-- start of Records --

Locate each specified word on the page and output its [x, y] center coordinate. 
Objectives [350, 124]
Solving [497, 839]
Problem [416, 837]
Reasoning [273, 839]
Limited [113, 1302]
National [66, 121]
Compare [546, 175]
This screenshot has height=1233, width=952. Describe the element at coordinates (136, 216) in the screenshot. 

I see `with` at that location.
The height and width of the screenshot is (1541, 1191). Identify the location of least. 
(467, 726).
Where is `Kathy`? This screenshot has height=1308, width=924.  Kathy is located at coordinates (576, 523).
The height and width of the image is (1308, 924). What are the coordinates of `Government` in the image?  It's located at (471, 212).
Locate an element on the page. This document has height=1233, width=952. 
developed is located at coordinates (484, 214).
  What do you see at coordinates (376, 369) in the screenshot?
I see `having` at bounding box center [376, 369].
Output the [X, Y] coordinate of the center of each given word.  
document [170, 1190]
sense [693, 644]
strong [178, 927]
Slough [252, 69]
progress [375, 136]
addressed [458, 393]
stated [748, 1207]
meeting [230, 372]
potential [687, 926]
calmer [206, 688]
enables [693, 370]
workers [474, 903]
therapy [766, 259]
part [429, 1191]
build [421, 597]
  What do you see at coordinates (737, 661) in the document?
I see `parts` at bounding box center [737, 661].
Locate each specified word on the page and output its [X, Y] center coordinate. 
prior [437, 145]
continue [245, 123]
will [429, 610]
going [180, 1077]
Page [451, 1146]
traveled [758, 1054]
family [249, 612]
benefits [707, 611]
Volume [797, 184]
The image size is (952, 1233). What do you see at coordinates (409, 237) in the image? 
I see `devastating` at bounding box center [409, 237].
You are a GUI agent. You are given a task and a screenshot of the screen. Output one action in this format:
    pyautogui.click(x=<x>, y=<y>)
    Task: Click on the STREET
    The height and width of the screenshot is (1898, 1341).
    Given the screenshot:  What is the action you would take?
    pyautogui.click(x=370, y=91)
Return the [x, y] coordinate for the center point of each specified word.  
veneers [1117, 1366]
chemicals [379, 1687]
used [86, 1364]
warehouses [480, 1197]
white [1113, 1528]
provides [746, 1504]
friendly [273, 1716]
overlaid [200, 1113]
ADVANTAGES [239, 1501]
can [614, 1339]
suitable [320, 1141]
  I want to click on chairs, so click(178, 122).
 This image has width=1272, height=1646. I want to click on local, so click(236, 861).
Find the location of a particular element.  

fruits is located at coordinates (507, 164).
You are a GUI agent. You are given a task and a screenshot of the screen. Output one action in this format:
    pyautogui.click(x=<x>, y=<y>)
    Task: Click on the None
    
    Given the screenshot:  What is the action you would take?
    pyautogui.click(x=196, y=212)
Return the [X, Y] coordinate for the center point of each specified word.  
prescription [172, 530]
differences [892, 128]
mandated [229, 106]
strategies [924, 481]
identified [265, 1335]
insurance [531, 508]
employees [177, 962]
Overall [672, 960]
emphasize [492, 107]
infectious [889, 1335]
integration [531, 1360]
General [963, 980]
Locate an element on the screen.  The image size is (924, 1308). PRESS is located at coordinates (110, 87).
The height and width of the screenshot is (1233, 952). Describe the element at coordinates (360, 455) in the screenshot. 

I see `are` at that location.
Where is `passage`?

-- end of Records --

#### What the task asks:
Copy out the listing's lines from the one containing "ADVANTAGES [239, 1501]" through the one containing "employees [177, 962]", keeping every character the same and including both end lines.

#### Finished exercise:
ADVANTAGES [239, 1501]
can [614, 1339]
suitable [320, 1141]
  I want to click on chairs, so click(178, 122).
 This image has width=1272, height=1646. I want to click on local, so click(236, 861).
Find the location of a particular element.  

fruits is located at coordinates (507, 164).
You are a GUI agent. You are given a task and a screenshot of the screen. Output one action in this format:
    pyautogui.click(x=<x>, y=<y>)
    Task: Click on the None
    
    Given the screenshot:  What is the action you would take?
    pyautogui.click(x=196, y=212)
Return the [X, Y] coordinate for the center point of each specified word.  
prescription [172, 530]
differences [892, 128]
mandated [229, 106]
strategies [924, 481]
identified [265, 1335]
insurance [531, 508]
employees [177, 962]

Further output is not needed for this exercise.